Re: [htdig3-dev] Fetching outside of domain list (not supposed to)


Subject: Re: [htdig3-dev] Fetching outside of domain list (not supposed to)
From: Gilles Detillieux (grdetil@scrc.umanitoba.ca)
Date: Thu Jan 04 2001 - 10:21:26 PST


According to Toxik - Dann Cohen:
> Hi Gilles,
>
> If I set the max_hop_count to 0, it will only fetch the first page,
> and want it to fetch 1 page further so max_hop_count need to be at 1
> but what's happening is that the fetch goes behond the 1800 domains,
> when it's supposed to reject the domain that are not in the start_url...
>
> Any suggestion, by the way it works fine when there less domain say
> 1500 domains ??? very strange...

Hmmm.

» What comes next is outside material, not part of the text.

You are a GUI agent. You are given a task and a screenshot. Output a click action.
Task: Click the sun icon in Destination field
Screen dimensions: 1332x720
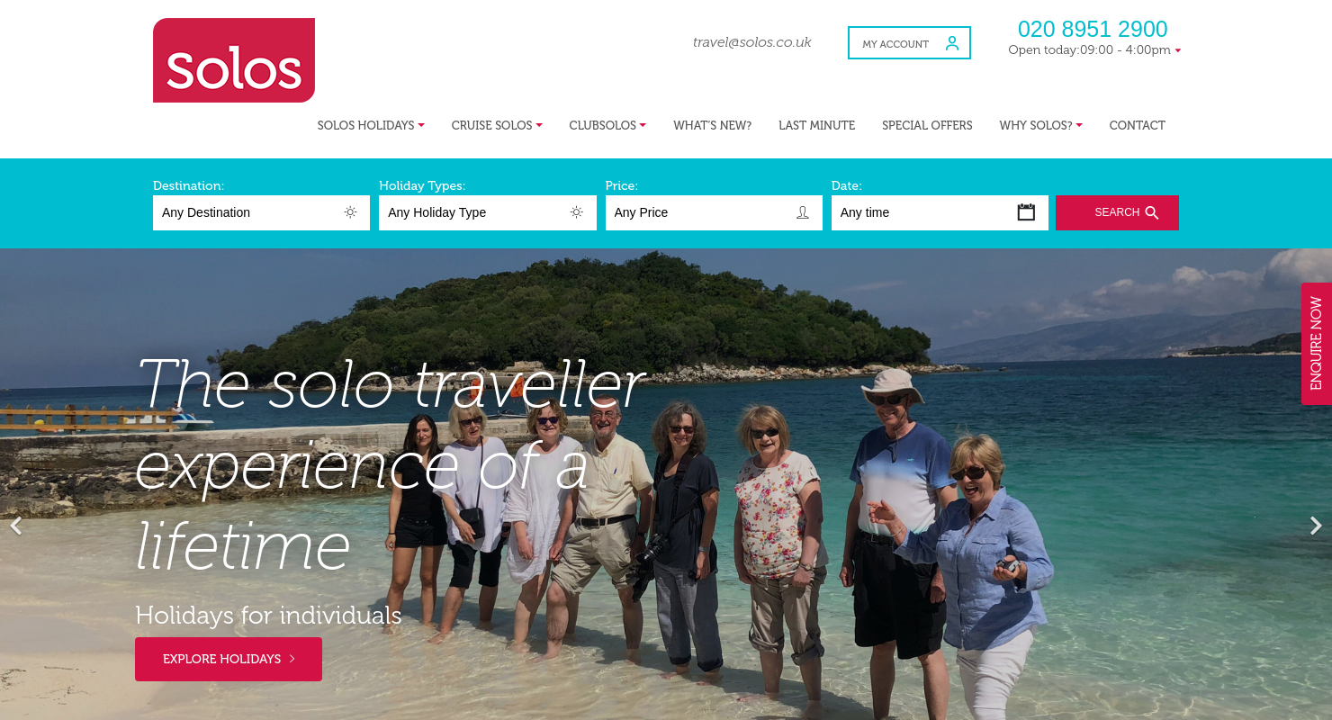click(350, 212)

I imagine that the very long list in start_url, which gets
transferred to limit_urls_to by default, is overflowing the StringMatch
state table for the limits matching. I don't know that there's an easy
fix for this. The 3.2 code will be using regular expression handling
rather than StringMatch for the limit_urls_to attribute, but I don't know
for a fact that it too won't have problems with a huge list like this.

-- 
Gilles R. Detillieux              E-mail: <grdetil@scrc.umanitoba.ca>
Spinal Cord Research Centre       WWW:    http://www.scrc.umanitoba.ca/~grdetil
Dept. Physiology, U. of Manitoba  Phone:  (204)789-3766
Winnipeg, MB  R3E 3J7  (Canada)   Fax:    (204)789-3930

------------------------------------ To unsubscribe from the htdig3-dev mailing list, send a message to htdig3-dev-unsubscribe@htdig.org You will receive a message to confirm this.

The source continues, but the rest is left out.